═══ EXCERPT ═══

The factors affecting coral’s resilience—its ability to adapt to and survive environmental changes—seem to be more nuanced than scientists believed. In a study published Oct. 17 in the journal Global Change Biology, researchers reveal surprising findings about a species common to Caribbean waters. The discovery may help improve efforts to save corals from bleaching and other consequences of climate change.
A team led by Assistant Professor of Biological Sciences Carly Kenkel at the USC Dornsife College of Letters, Arts and Sciences studied the mountainous star coral, Orbicella faveolata, to determine whether coral populations that have survived higher temperatures can pass their heat tolerance on to their offspring.
To the scientists’ surprise, the results showed the opposite: The offspring from a population that is less heat-tolerant performed better when exposed to high temperatures than their counterparts from a heat-tolerant population.
The findings counter the commonly held notion among scientists that if coral parents can handle the heat, so should their offspring.
Climate change threatens the survival of coral reefs globally. Rising ocean temperatures have led to coral bleaching, which weakens the coral, leaving them more susceptible to disease.
“The study findings have significant implications for how we think about saving coral reefs,” said Kenkel, who holds the Wilford and Daris Zinsmeyer Early Career Chair in Marine Studies at USC Dornsife. “It’s not as simple as just breeding more heat-tolerant corals.”
To assess which corals could more readily handle higher temperatures, the scientists collected coral reproductive cells, known as gametes, from two different coral reef sites in the Florida Keys. One site sits close to the shore and the other farther out to sea.

═══ MATERIAL SHOWN ═══

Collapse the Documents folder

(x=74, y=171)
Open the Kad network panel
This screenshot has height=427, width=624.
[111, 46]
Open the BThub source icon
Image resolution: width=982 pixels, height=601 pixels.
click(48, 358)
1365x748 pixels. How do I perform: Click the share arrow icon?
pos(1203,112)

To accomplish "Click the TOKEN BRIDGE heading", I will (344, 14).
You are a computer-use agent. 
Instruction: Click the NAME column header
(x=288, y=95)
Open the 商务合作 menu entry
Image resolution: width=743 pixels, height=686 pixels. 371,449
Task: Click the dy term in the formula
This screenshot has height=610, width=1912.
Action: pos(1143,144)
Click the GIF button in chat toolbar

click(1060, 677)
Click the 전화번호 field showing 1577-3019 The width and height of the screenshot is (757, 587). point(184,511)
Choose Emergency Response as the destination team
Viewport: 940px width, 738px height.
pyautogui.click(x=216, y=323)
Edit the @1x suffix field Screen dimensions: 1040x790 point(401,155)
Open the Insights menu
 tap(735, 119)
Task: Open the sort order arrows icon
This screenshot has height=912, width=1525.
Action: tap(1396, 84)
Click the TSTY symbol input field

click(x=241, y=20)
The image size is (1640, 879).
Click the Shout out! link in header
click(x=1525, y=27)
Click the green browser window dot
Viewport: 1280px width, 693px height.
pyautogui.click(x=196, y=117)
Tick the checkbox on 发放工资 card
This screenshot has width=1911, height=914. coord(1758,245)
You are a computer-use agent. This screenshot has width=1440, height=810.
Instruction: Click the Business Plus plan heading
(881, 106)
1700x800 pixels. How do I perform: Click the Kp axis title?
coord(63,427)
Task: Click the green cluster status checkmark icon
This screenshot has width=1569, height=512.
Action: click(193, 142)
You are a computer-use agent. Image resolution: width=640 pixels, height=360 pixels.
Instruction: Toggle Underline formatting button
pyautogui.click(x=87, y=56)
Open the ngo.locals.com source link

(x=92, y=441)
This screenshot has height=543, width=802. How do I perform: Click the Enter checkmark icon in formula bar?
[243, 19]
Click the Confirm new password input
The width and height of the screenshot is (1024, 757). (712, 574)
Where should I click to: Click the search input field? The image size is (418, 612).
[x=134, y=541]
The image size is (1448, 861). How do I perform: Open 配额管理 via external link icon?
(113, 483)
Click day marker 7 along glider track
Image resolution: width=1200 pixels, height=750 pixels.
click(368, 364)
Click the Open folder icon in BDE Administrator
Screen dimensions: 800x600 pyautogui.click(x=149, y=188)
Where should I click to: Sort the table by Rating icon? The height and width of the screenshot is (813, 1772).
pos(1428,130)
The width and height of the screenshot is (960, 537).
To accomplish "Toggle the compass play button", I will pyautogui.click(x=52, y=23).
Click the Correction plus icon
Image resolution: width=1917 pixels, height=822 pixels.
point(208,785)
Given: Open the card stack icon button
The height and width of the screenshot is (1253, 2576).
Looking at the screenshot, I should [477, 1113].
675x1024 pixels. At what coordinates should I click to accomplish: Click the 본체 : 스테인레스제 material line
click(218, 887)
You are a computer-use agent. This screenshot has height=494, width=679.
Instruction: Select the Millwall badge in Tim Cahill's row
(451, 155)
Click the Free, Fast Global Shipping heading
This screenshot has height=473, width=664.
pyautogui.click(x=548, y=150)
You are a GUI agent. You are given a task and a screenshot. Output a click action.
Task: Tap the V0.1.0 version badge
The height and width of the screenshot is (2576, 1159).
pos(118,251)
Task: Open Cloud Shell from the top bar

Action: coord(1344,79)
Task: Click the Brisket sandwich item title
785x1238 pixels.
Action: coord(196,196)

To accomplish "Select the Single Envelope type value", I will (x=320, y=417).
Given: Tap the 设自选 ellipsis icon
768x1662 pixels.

═══

REQUIRED TASKS:
A. Could you reproduce the coral resilience article word for word from "The factors affecting" to "to their offspring."?
B. Can you carry on the coral resilience article from the point where it ends?

RESULTS OF THE EXERCISE:
A.
The factors affecting coral’s resilience—its ability to adapt to and survive environmental changes—seem to be more nuanced than scientists believed. In a study published Oct. 17 in the journal Global Change Biology, researchers reveal surprising findings about a species common to Caribbean waters. The discovery may help improve efforts to save corals from bleaching and other consequences of climate change.
A team led by Assistant Professor of Biological Sciences Carly Kenkel at the USC Dornsife College of Letters, Arts and Sciences studied the mountainous star coral, Orbicella faveolata, to determine whether coral populations that have survived higher temperatures can pass their heat tolerance on to their offspring.

B.
The researchers carefully bred the corals in a controlled environment and exposed the coral larvae to heat stress conditions in the lab. The researchers then measured how the corals survived. They also examined the activity of the coral genes to see whether they could detect signs of stress at higher temperatures.
The unexpected finding that coral larvae from the less heat-tolerant population survived better and showed fewer signs of stress suggests that the ability of coral offspring to handle heat might be influenced by various factors, including whether and how often their parents have bleached in the past or suffered other environmental pressures.
The researchers acknowledge that more research is needed to confirm their findings. The study focuses on one specific coral species, and different species may behave differently. Also, the research took place in a controlled lab setting, and many factors beyond temperature affect coral reefs in the wild.
The scientists hope to dig deeper into how corals adapt to environmental changes and pass on resilience, examining the impact of corals’ history and relationships with other organisms as well as the overall health of the reef.
Kenkel, who also conducts research as part of USC Dornsife’s Wrigley Institute for Environment and Sustainability, said coral rescue may require a more comprehensive approach.
“Instead of focusing solely on breeding more heat-tolerant corals,” she said, “we might need to consider other factors affecting coral survival and more diverse interventions.” This includes their genetic diversity and external stressors affecting their overall well-being.
By unlocking the secrets of corals’ ability to withstand rising temperatures, scientists might find new ways to help these essential ecosystems thrive in a changing world.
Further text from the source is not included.